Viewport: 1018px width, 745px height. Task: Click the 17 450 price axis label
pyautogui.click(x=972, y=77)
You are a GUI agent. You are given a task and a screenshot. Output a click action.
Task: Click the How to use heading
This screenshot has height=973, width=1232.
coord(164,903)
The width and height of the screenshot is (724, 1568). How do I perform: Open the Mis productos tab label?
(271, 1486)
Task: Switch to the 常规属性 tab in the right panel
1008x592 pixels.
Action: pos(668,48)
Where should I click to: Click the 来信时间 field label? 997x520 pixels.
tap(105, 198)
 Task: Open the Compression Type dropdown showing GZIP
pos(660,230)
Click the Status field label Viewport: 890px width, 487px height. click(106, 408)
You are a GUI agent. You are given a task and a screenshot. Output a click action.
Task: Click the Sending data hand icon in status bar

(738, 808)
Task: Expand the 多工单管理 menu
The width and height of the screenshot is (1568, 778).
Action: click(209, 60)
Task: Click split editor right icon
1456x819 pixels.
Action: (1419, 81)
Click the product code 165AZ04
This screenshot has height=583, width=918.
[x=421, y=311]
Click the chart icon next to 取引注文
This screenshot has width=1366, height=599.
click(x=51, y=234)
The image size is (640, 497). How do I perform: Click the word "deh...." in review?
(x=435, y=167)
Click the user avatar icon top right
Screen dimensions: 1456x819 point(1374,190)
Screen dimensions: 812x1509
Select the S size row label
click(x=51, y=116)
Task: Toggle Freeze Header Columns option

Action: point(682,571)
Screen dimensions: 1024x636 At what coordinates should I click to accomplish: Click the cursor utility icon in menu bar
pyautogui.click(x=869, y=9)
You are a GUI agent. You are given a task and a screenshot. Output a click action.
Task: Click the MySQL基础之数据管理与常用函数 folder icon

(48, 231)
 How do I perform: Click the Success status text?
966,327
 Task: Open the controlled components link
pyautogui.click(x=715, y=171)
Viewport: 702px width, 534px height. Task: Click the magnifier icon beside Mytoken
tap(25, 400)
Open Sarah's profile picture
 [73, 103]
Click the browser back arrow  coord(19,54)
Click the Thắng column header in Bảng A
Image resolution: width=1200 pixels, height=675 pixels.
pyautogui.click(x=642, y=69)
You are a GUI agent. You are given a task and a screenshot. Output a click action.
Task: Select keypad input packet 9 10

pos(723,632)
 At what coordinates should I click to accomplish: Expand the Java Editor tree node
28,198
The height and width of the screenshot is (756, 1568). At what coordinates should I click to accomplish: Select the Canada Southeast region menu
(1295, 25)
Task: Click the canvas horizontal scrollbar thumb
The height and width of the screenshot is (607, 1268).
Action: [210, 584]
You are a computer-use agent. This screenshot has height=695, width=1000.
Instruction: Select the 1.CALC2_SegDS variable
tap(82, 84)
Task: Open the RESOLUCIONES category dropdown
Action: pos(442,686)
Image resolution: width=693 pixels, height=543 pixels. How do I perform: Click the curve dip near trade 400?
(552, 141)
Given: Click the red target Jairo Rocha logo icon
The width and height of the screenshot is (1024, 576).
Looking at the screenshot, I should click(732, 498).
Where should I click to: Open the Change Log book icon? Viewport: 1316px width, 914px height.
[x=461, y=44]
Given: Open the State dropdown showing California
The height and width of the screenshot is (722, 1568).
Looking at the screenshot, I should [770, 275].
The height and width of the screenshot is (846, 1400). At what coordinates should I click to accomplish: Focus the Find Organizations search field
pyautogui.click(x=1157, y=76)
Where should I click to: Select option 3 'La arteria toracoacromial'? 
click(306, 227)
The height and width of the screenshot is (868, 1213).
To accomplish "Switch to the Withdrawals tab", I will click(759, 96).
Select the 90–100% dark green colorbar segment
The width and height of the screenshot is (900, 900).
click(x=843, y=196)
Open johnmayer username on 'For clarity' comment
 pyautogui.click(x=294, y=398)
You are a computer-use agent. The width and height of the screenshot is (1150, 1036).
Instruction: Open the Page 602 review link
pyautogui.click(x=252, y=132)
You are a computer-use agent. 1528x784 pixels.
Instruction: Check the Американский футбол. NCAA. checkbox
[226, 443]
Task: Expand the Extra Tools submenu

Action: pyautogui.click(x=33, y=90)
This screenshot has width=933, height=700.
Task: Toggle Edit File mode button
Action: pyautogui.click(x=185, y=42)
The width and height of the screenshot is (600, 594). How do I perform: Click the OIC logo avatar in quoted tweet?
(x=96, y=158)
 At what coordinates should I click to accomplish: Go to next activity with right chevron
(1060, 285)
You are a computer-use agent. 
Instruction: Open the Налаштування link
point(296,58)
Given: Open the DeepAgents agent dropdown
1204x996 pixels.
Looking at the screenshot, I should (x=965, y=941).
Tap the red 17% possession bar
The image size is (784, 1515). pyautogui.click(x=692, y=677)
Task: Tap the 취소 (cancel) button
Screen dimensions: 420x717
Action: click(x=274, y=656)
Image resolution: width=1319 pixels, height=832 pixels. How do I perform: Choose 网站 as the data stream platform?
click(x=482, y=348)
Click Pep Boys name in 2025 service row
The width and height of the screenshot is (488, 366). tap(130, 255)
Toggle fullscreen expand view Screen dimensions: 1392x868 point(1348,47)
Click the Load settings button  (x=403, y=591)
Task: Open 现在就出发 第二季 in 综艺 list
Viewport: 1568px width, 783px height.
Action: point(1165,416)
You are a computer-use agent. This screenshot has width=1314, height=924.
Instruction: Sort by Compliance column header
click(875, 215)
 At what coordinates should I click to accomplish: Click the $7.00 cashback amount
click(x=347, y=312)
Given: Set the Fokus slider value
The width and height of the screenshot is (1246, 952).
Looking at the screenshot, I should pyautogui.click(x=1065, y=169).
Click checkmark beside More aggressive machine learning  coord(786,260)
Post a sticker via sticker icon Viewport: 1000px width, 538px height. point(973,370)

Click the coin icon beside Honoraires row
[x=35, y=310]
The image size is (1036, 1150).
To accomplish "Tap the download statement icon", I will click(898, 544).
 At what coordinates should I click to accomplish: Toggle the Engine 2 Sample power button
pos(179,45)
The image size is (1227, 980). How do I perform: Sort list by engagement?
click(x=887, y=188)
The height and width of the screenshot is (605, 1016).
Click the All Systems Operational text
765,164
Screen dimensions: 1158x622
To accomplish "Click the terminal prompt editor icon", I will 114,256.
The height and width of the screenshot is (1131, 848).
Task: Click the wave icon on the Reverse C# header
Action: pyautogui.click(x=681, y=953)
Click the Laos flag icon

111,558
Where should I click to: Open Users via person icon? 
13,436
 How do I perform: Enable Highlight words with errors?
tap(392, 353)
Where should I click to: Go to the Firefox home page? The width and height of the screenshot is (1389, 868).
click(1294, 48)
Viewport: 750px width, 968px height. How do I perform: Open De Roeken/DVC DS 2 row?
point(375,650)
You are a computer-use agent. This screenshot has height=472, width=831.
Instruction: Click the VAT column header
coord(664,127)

Problem details - Copy out the part of the data that opens with the line containing "Click Pep Boys name in 2025 service row" and closes with the line containing "click(875, 215)", keeping every line exactly as it appears.

Problem solution -
Click Pep Boys name in 2025 service row
The width and height of the screenshot is (488, 366). tap(130, 255)
Toggle fullscreen expand view Screen dimensions: 1392x868 point(1348,47)
Click the Load settings button  (x=403, y=591)
Task: Open 现在就出发 第二季 in 综艺 list
Viewport: 1568px width, 783px height.
Action: point(1165,416)
You are a computer-use agent. This screenshot has width=1314, height=924.
Instruction: Sort by Compliance column header
click(875, 215)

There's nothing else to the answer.